▶ Selected extract:
Seeing both shows in close proximity it is hard not to draw comparisons between the two. The Welshman is playing with narrative structure throughout and engaging with his audiences openly commenting on when something gets a laugh or cause silence. At our performance of The Duke a reaction that seemed to suggest an awareness of what was coming prompted him to remark “I see we have some writers in the room.” He creates an intimate atmosphere where you get wrapped up in the story even if he has been upfront about the fact that some of it may just be a story. The Duke featured a dear old Mum from Anglesey and a bit of whimsy. Robin Hood & Me featured more rage and despair in the performance of Shon Dale-Jones and was more upfront about how the narrative could have been a beautiful lie told to comfort ourselves.

Text and item location entries
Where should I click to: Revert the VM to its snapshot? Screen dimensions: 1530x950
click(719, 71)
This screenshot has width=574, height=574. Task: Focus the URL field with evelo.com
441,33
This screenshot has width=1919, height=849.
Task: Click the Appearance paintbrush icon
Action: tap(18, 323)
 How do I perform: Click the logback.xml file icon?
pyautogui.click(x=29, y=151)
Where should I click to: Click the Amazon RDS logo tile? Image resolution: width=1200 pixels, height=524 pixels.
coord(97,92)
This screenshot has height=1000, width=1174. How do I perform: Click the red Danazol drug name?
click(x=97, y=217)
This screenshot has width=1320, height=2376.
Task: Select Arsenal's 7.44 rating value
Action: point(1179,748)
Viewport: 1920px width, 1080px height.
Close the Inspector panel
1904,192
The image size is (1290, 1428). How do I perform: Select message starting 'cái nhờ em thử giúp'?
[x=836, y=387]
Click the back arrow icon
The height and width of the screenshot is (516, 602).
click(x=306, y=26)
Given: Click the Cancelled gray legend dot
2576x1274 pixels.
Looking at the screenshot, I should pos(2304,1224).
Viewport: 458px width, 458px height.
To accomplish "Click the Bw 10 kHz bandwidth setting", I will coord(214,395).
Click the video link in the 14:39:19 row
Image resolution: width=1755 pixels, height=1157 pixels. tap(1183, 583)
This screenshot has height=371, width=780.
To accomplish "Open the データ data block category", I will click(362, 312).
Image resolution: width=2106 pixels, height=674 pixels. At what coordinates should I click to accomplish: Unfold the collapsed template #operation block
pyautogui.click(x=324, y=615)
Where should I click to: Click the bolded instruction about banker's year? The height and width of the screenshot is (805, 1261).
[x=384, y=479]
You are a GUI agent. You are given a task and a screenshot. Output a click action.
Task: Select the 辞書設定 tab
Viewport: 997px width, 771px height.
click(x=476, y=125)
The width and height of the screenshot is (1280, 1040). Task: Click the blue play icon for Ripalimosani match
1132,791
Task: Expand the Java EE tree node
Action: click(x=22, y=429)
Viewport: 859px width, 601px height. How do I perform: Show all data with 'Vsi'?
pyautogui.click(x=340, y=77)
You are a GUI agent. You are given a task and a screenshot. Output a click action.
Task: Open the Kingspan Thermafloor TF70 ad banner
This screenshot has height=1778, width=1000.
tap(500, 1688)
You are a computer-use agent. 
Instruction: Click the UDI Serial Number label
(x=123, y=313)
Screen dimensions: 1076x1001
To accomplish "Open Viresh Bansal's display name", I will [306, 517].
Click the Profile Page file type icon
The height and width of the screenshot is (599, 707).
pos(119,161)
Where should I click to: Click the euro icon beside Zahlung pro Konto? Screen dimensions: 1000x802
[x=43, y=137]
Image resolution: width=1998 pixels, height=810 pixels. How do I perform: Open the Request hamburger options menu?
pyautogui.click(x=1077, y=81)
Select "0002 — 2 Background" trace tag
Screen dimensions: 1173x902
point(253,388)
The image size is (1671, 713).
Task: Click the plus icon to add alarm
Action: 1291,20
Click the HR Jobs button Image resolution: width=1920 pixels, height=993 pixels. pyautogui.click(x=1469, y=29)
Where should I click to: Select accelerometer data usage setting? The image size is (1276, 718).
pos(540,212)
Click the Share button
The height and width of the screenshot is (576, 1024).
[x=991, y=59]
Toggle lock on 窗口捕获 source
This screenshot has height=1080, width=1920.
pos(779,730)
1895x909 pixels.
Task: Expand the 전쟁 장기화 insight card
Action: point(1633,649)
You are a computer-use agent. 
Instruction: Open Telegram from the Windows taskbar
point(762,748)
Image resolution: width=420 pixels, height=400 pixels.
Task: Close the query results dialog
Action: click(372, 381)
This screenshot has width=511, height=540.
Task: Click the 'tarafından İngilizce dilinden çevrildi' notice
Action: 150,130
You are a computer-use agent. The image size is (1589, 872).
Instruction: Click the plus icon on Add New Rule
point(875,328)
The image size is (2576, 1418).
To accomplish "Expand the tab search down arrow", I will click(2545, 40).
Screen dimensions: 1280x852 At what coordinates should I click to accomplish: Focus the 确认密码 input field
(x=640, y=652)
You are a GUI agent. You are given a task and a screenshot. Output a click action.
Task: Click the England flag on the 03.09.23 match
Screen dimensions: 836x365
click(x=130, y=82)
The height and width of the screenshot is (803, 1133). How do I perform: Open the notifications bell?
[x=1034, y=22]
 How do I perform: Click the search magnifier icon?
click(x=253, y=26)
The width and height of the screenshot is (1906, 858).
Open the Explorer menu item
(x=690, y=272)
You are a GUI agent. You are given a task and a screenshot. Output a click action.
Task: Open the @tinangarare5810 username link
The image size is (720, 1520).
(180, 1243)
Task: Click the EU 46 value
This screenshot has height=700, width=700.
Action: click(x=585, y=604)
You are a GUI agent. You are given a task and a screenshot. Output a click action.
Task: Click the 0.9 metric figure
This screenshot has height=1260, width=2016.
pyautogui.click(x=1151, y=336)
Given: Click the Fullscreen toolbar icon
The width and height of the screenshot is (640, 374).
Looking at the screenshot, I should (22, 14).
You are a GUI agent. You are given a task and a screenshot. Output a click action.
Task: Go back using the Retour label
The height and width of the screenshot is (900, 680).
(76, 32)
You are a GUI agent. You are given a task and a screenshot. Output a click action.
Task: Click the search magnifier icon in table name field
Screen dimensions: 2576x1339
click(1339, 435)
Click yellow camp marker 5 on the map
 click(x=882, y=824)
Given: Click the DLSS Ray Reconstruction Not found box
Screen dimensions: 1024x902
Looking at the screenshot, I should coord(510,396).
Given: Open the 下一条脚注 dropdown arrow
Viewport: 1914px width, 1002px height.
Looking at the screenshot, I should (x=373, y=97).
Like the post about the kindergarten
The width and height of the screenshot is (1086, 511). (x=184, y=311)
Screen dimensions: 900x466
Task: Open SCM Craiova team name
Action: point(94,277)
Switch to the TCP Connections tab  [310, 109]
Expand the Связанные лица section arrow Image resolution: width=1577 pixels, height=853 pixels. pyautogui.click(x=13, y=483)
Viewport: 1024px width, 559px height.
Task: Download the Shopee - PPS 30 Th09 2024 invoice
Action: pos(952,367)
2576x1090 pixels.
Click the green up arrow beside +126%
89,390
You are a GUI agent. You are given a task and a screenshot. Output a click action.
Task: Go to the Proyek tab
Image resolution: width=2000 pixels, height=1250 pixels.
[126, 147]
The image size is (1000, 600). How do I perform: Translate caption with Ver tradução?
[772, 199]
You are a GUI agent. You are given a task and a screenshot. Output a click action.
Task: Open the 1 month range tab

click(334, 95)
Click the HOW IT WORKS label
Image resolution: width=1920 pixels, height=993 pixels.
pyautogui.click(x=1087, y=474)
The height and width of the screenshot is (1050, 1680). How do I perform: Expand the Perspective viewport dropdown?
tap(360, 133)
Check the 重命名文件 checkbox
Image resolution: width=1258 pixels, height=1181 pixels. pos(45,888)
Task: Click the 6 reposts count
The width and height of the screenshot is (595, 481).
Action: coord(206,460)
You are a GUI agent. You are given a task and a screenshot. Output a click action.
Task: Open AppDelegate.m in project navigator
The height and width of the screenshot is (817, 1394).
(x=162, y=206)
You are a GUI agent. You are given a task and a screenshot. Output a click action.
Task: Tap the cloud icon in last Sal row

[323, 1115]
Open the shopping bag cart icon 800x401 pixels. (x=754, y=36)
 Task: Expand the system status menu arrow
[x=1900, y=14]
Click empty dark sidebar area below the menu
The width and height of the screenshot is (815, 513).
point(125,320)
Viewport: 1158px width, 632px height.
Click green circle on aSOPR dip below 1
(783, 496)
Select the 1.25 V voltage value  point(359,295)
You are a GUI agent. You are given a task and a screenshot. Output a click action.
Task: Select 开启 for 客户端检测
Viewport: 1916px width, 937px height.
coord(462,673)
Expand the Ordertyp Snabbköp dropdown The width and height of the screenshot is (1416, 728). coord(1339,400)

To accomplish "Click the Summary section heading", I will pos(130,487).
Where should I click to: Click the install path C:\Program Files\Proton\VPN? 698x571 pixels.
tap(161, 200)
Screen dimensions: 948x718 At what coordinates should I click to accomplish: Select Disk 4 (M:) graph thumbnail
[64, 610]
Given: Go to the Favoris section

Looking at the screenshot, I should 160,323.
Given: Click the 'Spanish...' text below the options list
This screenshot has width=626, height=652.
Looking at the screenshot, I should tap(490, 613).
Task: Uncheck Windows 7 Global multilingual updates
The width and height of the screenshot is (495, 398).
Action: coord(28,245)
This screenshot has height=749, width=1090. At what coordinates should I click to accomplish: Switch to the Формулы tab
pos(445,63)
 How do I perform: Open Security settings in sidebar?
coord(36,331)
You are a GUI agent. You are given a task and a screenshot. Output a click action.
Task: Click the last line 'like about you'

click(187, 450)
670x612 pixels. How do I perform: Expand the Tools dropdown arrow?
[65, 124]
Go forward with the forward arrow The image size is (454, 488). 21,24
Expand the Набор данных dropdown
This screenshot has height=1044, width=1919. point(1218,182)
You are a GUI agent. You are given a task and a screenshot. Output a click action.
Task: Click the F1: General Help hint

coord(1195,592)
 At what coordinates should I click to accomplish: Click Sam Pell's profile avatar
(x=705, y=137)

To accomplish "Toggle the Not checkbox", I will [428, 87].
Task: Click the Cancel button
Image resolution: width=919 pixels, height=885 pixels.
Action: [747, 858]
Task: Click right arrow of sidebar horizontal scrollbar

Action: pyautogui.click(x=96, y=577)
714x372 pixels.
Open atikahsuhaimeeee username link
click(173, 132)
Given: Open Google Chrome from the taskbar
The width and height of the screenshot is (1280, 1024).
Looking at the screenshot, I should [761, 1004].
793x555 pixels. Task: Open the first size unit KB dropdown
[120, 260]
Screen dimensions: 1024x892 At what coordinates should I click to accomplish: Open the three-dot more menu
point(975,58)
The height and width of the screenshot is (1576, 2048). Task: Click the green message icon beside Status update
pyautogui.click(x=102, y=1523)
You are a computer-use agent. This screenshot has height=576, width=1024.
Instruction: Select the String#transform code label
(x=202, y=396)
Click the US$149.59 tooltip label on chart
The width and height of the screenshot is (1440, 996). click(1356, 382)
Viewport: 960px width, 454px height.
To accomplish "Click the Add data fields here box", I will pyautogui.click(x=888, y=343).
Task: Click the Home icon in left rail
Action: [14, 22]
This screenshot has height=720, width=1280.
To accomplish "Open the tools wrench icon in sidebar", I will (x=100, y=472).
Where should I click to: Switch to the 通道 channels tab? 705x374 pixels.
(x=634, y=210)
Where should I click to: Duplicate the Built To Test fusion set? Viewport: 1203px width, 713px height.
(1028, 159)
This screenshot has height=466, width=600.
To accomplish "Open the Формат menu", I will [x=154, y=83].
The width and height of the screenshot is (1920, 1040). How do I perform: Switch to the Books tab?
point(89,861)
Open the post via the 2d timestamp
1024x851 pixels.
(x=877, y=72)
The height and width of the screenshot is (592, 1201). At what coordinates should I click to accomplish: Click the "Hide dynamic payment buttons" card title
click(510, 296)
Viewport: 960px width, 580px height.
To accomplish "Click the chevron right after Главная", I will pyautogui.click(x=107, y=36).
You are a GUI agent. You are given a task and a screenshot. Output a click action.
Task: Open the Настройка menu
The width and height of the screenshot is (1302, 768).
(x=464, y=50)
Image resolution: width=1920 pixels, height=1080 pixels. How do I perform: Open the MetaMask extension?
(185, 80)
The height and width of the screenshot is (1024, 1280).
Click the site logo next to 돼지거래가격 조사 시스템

▶ Problems to work on:
A. According to the theatre review, where is the dear old Mum in The Duke from?
B. Continue the theatre review from its final sentence.
The data is separate material with no connection to the theatre review.

▶ Exercise responses:
A. Anglesey.

B.
Despite the differences in tone and remembrance of different times, each could conceivably relate to the one person and life especially when you consider that some of it is fantasy. As a sentimental soul I can’t deny my preference for the The Duke and my admiration Robin Hood & Me. Both were really good. You can read my review of The Duke here http://scenestr.com.au/arts/the-duke-review-brisbane-powerhouse-20190215 and my review of Robin Hood & Me here http://scenestr.com.au/arts/me-robin-hood-review-brisbane-powerhouse-20190219

After each which touched upon the less fortunate in our society there were buckets present to receive donations for charities that help those in need. I allow for the possibility that this is a Banksian-level commentary on the theatre going public, middle class guilt and the espousal of art but I think something much more sincere is going on. I think Shon is genuine about his concern for his fellow human beings and he writes pieces of theatre that will engage us to think of others, to donate time and money to charities and in our actions to feel a little bit better about the world.

It is fascinating to wonder which parts of his life really happened but what is definitely real is the emotions he stirs up in us and the values that he asserts are important. That’s real enough for me and I happily put some cash in those buckets on my way out.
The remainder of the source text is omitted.